Performance issue vs Cocos2d-x v3.17

Yehsam23 commented 1 year ago

Download Test Project: TestClip.zip

The following tests were conducted using an Android HTC U11 Plus with the build release APK.

When using 200 ClippingNode and Sprite, there is a significant difference in performance between Axmol and Cocos2d-x v3.17. Axmol's FPS is approximately 9-10, while Cocos2d-x v3.17's FPS is approximately 37-40.

Axmol: ax_clip

Cocos2d-x v3.17: v3_clip

When using 4000 Sprites with SpriteA->SpriteB->SpriteA->SpriteB repeating pattern, Axmol's FPS is approximately 28-30, while Cocos2d-x v3.17's FPS is approximately 38-39.

Axmol: ax_sprite

Cocos2d-x v3.17: v3_sprite

As can be seen from the above, there is a significant performance difference when using ClippingNode. According to experiment #1094, it is indeed a problem with Cocos2d-x v4.

Cocos2d-x v4 also had a similar issue initially. issue

I know that Axmol is a fork from Cocos2d-x-4.0. While it may be unfair to compare its performance to Cocos2d-x v3.17, I also hope to find ways to improve its performance.

aismann commented 1 year ago

@Yehsam23 Please make an "official cpp-test" on clipping section too. -> It can help to detect "issues" with changes in the future too

Yehsam23 commented 1 year ago

@aismann Is to submit a Pull Request directly in "cpp-tests" to add a clipping node performance test?

aismann commented 1 year ago

@aismann Is to submit a Pull Request directly in "cpp-tests" to add a clipping node performance test?

Yes. thas what I mean (Your test scenario will be part of regular tests then)

aismann commented 1 year ago

This is on my machine (win11, 64b, VS22):

rh101 commented 1 year ago

This is on my machine (win11, 64b, VS22):

The result is only meaningful when compared to the performance of Cocos2d-x v3.17, as it is the difference in performance of the OpenGL renderer in Cocos2d-x v4/Axmol that is the issue. Do you have the result of this test on Cocos2d-x v3.17 using the exact same setup to compare?

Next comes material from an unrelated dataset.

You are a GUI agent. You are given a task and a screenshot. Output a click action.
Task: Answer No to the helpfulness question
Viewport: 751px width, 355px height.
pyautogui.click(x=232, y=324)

On a mobile device, using the renderer in Cocos2d-x/Axmol, there is a limit on how many draw calls would be reasonable, and that limit is largely dependent on what the app is rendering. Anything over a few hundred draw calls cannot be expected to perform well using the current rendering implementation, but the important question here is why there is such a big difference between Cocos2d-x v3.17 and Cocos2d-x v4/Axmol when using OpenGL.

Yehsam23 commented 1 year ago

Here is the performance test result for 1 frame, using 200 ClippingNode and Sprite each. It seems that the biggest performance difference occurs in GlBufferData(). However, I am not sure what is happening and currently unable to locate the issue.

PS: I forced Cocos2d-x v3.17 to use VBO instead of VAO because Axmol did not use VAO.

Axmol: capture 2023-03-16 下午4 22 07

Cocos2d-x v3.17: capture 2023-03-16 下午4 27 44

rh101 commented 1 year ago

It seems that the biggest performance difference occurs in GlBufferData().

Do you notice that the renderer in Axmol is also doing that twice, taking twice as much time, because of the two calls to flush()? I wonder if that's required, or it's a mistake. If one of those flush calls is eliminated, then that alone would be a significant performance boost.

Yehsam23 commented 1 year ago

Do you notice that the renderer in Axmol is also doing that twice, taking twice as much time, because of the two calls to flush()? I wonder if that's required, or it's a mistake. If one of those flush calls is eliminated, then that alone would be a significant performance boost.

Because Cocos2d-x v3 does not have a standalone processGroupCommand function, and instead directly uses visitRenderQueue, they are counted together, and in fact, the number of operations is the same: one for Stencil and one for Sprite.

rh101 commented 1 year ago

Because Cocos2d-x v3 does not have a standalone processGroupCommand function, and instead directly uses visitRenderQueue, they are counted together, and in fact, the number of operations is the same: one for Stencil and one for Sprite.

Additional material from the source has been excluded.